Abdou Sané, ancien député, coordonnateur du parti Pastef de la commune de Ziguinchor, invite les autorités à la vigilance en nommant aux postes de responsabilité ceux qui ont la double nationalité. Car, pour le responsable du parti au pouvoir, la double nationalité est un moyen pour ceux qui en bénéficient de pouvoir échapper aux conséquences de la reddition des comptes.

«La double nationalité est le fait de posséder simultanément deux nationalités. A titre indicatif, voici quelques axes qui aideraient le potentiel délinquant financier à organiser aisément sa fuite pour éviter de subir les conséquences de droit de la reddition des comptes, mais aussi de bénéficier des conditions favorables à sa future intégration sociale économique et professionnelle dans le pays d’accueil», croit savoir ce membre de Pastef. C’est ainsi que la réflexion qui se dégage chez Abdou Sané est de prendre les devants en prenant cet aspect en compte dans la nomination aux postes de responsabilité. «Pour parer à ces difficultés procédurales sources d’impunité, nous appelons à plus de vigilance dans le choix de ceux qui sont ciblés pour la conduite des affaires publiques de notre pays en redressement. La double nationalité doit être un critère déterminant dans la nomination aux différentes fonctions publiques», recommande le membre de Pastef. Il indique la voix à suivre à la Justice sénégalaise.

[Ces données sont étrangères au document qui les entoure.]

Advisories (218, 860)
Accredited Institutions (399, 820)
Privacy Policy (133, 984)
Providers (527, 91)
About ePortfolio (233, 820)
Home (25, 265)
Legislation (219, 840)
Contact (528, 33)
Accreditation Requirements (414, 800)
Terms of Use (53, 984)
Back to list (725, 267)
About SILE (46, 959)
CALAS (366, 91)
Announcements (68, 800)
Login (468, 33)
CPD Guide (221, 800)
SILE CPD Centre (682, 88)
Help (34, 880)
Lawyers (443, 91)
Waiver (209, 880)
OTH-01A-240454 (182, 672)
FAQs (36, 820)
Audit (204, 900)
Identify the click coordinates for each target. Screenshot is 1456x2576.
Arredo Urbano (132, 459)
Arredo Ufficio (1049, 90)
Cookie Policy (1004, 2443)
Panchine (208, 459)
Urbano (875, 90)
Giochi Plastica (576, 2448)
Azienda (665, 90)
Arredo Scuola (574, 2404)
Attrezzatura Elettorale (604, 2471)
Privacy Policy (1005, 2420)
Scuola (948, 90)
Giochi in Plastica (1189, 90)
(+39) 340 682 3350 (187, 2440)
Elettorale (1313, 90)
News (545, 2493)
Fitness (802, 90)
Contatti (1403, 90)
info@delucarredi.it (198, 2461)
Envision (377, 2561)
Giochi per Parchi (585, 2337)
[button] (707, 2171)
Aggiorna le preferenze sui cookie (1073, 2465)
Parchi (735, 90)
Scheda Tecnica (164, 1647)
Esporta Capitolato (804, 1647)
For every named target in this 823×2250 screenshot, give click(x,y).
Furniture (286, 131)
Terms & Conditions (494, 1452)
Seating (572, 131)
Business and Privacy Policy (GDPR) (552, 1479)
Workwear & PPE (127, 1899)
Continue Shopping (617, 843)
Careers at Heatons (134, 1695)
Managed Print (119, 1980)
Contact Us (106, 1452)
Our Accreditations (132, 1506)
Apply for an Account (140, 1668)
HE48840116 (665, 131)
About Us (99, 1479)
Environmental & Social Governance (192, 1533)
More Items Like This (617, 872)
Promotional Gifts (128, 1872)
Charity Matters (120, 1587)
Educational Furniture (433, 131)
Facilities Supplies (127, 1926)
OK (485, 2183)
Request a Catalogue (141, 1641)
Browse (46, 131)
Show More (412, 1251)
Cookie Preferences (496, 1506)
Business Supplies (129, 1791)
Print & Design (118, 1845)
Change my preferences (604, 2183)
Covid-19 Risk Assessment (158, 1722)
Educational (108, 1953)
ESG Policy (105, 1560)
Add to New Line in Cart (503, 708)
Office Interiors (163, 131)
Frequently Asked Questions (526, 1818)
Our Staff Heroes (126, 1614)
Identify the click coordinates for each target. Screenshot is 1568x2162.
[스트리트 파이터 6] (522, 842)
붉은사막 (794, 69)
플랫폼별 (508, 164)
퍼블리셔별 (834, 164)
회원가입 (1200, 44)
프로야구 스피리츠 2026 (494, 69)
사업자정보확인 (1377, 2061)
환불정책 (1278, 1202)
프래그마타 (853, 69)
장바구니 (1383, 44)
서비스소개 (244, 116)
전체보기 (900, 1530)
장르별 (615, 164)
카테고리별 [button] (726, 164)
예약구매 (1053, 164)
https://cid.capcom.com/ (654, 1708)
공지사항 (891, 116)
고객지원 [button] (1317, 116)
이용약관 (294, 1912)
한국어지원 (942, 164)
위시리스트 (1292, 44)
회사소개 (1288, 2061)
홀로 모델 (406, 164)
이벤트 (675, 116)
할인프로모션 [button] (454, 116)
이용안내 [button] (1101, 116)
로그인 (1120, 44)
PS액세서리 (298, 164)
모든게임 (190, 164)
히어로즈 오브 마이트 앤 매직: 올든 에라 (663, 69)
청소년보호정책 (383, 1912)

«Aussi, la Justice sénégalaise doit utiliser tous les moyens qu’offrent les instruments juridiques internationaux de coopération et d’entraide judiciaires pour traquer efficacement ces délinquants de haut rang. La double nationalité ne saurait être un refuge au détriment des intérêts de notre cher pays», souligne M. Sané.

En outre, il parle des avantages de la double nationalité pour ceux qui en possèdent. «La double nationalité permet l’obtention de deux passeports. Ainsi, il est bien plus facile de voyager d’un pays à l’autre sans devoir se plier à de contraignantes formalités : pas besoin de faire une demande de visa long séjour, ni de répondre à un interrogatoire sur l’objectif du voyage», argue Abdou Sané.

Ce dernier parle «d’opportunités socioéconomiques en faveur du délinquant à double nationalité dans le pays d’accueil». «Le fugitif à double nationalité a la possibilité de posséder une résidence dans chaque pays, la propriété foncière étant parfois limitée aux seuls citoyens reconnus comme tels. Quant à l’insertion professionnelle, si les étrangers doivent effectuer des démarches pour obtenir le permis de travail afin d’occuper un poste dans un autre pays, les citoyens binationaux ne rencontrent pas ces difficultés. En effet, ils peuvent chercher un emploi dans les deux pays sans restriction», affirme-t-il.
«Au plan socio-éducatif», fait remarquer M. Sané, «un citoyen binational bénéficie des droits et avantages dans chacun des deux pays : scolarité, services sociaux, accès aux soins de santé…».

«En ce qui concerne l’entrepreneuriat économique, admet-il, l’imposition et les formalités administratives présentent des facettes avantageuses pour les entrepreneurs binationaux.» Ces derniers sont «considérés comme citoyens des deux Etats», selon M. Sané qui renseigne qu’«ils ne sont pas soumis au taux d’imposition généralement plus élevé attribué aux chefs d’entreprise étrangers. Il en est de même pour les démarches à accomplir, plus simples s’il s’agit d’entrepreneurs ayant la nationalité du pays».

«En définitive, le délinquant financier ayant la double nationalité réunit dans bien des cas, les conditions nécessaires à son intégration et à son épanouissement multiforme avec les ressources indûment gagnées au détriment d’un des pays dont il se réclame patriote», rapporte le responsable de Pastef.

Au plan de la reddition des comptes, mentionne-t-il, «le citoyen à double nationalité est difficilement à portée de la Justice». «A la place de la nationalité qu’il a brandie pour accéder à la gestion des affaires publiques, le même citoyen, sûr d’être épinglé et poursuivi par la puissance publique du pays victime de ses agissements délictuels, fait valoir la deuxième nationalité pour verrouiller et freiner l’ardeur et l’éventualité de toutes poursuites judiciaires (limites des mandats d’arrêt, difficultés d’obtenir une extradition, contraintes liées aux missions rogatoires…)», note-t-il. «Ce sont là quelques difficultés à prendre en compte», selon Abou Sané, car, indique-t-il, «certains de nos concitoyens font preuve de beaucoup d’intelligence dans l’ingénierie de la sauvegarde de leurs biens mal acquis aux antipodes de la probité morale».